The patient, a 56-year-old woman, presented with symptoms of a lower respiratory infection, severe hypoxemia, and diffuse pulmonary infiltrates seen on a chest roentgenogram. She was a lifelong smoker whose medical history was relevant for hypertension, depression, and type II diabetes mellitus. The initial diagnosis was severe community-acquired pneumonia with ARDS. She was treated with a bilevel, positive-airway-pressure mask, antibiotics, and supportive care, and responded well to therapy. A 2-year-old chest roentgenogram obtained from another hospital revealed a similar diffuse lung process. A CT scan of the chest revealed diffuse ground-glass densities. A diagnosis of desquamative interstitial pneumonia (DIP) was suspected and was confirmed by a thoracoscopic open lung biopsy (Fig 1)
. There was no evidence of organizing pneumonia, eosinophilia, or granulomatous inflammation. The findings of all cultures of lung tissue, including those for acid-fast bacilli and fungus, were negative. Pulmonary function testing revealed restrictive disease of moderate severity (lung volumes were decreased to 62% predicted; single-breath diffusing capacity of the lung for carbon monoxide was 40%). The arterial oxygen saturation was 91% at rest while breathing room air, and 81% after walking 100 feet at a slow pace.
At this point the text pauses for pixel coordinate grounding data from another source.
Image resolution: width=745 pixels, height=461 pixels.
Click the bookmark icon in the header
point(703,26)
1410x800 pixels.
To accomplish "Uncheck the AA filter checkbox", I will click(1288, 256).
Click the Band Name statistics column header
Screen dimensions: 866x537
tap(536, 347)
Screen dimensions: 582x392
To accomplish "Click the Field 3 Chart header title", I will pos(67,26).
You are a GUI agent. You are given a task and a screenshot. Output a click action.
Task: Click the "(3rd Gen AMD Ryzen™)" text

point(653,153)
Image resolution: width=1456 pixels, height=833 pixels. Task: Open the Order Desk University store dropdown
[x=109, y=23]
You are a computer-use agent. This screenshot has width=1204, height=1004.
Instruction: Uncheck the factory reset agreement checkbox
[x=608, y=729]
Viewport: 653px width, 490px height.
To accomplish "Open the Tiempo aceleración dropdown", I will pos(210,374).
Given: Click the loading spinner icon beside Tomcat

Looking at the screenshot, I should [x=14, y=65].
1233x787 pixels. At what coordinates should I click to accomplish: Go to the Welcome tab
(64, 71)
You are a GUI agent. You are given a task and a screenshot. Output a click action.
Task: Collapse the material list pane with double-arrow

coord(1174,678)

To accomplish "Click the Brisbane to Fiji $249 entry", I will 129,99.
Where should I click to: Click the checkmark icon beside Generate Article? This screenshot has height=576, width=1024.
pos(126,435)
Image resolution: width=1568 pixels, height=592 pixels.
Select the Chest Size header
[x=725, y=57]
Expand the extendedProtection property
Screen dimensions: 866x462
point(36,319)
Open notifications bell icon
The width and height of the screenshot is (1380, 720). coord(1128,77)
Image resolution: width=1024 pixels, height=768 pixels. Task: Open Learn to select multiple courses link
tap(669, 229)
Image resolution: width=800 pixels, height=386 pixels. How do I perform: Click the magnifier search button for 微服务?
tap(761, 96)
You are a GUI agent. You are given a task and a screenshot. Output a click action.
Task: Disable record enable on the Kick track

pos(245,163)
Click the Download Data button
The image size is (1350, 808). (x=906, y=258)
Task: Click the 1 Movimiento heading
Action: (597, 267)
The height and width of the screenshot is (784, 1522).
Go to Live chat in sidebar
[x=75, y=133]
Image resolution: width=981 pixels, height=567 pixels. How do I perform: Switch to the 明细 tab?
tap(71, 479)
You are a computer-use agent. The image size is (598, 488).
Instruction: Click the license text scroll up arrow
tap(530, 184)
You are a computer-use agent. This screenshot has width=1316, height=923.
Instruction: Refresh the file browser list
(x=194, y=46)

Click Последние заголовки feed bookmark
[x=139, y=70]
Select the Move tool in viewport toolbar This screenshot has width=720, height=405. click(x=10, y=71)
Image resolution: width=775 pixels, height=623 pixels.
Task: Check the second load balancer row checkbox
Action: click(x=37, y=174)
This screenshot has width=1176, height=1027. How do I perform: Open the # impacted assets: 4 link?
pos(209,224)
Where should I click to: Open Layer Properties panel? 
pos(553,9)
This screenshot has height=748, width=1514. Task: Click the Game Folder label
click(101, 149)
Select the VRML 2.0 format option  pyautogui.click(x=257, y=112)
Despite smoking cessation and treatment with prednisone, 1 mg/kg/d, the disease progressed over the next several months, with worsening restrictive disease seen on lung function test results, worsening dyspnea and hypoxemia, and the progression of infiltrates seen on chest roentgenograms (Fig 2
, top, A). The patient’s oxygen saturation while breathing room air was then 83%. In addition, she became increasingly intolerant to steroid therapy, with worsening of her diabetes. Extensive lower extremity edema and poorly healing, infected leg ulcers developed. Because our patient had not responded to treatment with corticosteroids and significant steroid morbidity was developing, the prednisone dosage was decreased to 20 mg/d. Before the institution of treatment with alternative immunosuppressant agents, she was treated with clarithromycin, 500 mg po/bid, based on the reported efficacy of macrolide antibiotics in other inflammatory lung disorders. The patient returned for follow-up after 2 weeks of antibiotic treatment, and reported a dramatic improvement in exercise tolerance and the disappearance of her previously refractory cough. Her arterial oxygen saturation was then 97% while breathing room air, falling to 91% with exercise, and a repeat chest roentgenogram obtained after 28 days of treatment showed partial clearing of the lung infiltrates (Fig 2, bottom, B). Pulmonary function testing showed improvement in vital capacity and diffusing capacity of the lung carbon monoxide, though significant restrictive disease persisted. To date, our patient has remained in remission for 3 months while receiving continued macrolide therapy, although attempts at decreasing the prednisone dosage to < 20 mg/d have been unsuccessful.